### PROVIDED TEXT
________

Friday, May 31, 2013

Georgetown Hardly Reflects That St. Ignatius Who Stood Preaching In The Pouring Rains Of Paris To Stop Young Men From Losing Their Souls For The Sake Of Carnality,”

Academy Award winner William Peter Blatty, whose best-selling book and blockbuster film The Exorcist were situated at his alma mater, Georgetown University, announced today that he has delivered a “Petition” on behalf of more than 1200 alumni, students, parents, teachers, and other laity from around the world. The “Petition” prays that the Catholic Church will grant several remedies, including, if made necessary, the removal or suspension of top-ranked Georgetown’s right to call itself Catholic and Jesuit in its fundraising and representations to applicants. The Petition cites a Vatican Decree issued on July 11, 2012, at the request of the Archbishop of Lima, that ordered the Pontifical Catholic University of Peru, a very prominent Latin American university, to cease calling itself “Catholic” and “Pontifical” while declaring that it continued to be ecclesiastical property and subject to the requirements of Church law. On the order of Pope Benedict XVI, the Vatican Secretary of State, Cardinal Tarcisio Bertone, based the decision on the university’s failure to comply with Ex corde Ecclesiae, the 1990 Apostolic Constitution for Catholic Universities and that the University of Lima persists “in continuing to orient its institutional initiatives according to standards that are inconsistent with the norms and morality of the Church.”
Georgetown University is, likewise, Church property legally entrusted to the Society of Jesus nearly 200 years ago and to a civil corporation that administers it. Georgetown also received a pontifical charter that has never been abrogated.
The Georgetown effort was first announced two months before the Peru decree, on the heels of an unprecedented rebuke of Georgetown and its first lay president by His Eminence, Donald Cardinal Wuerl, the Roman Catholic Archbishop of Washington, over Georgetown’s invitation to HHS Secretary Kathleen Sebelius to be a graduation ceremony speaker in may 2013.

________

### RECORDED DATA

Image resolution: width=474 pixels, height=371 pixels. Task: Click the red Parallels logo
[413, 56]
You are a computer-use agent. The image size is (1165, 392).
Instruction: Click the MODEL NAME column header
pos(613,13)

________

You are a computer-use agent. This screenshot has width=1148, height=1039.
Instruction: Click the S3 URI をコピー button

________

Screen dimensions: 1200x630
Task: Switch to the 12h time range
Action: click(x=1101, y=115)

________

### WHAT YOU WILL DO
[1] According to the Georgetown petition article, on what date was the Vatican decree about the Pontifical Catholic University of Peru issued?
[2] Rewrite the stretch of the listing from the line containing "Image resolution: width=474" through the line containing "pos(613,13)" as a numbered list, omitting any blank lines.

### RESPONSE LIST
[1] July 11, 2012.

[2]
1. Image resolution: width=474 pixels, height=371 pixels. Task: Click the red Parallels logo
2. [413, 56]
3. You are a computer-use agent. The image size is (1165, 392).
4. Instruction: Click the MODEL NAME column header
5. pos(613,13)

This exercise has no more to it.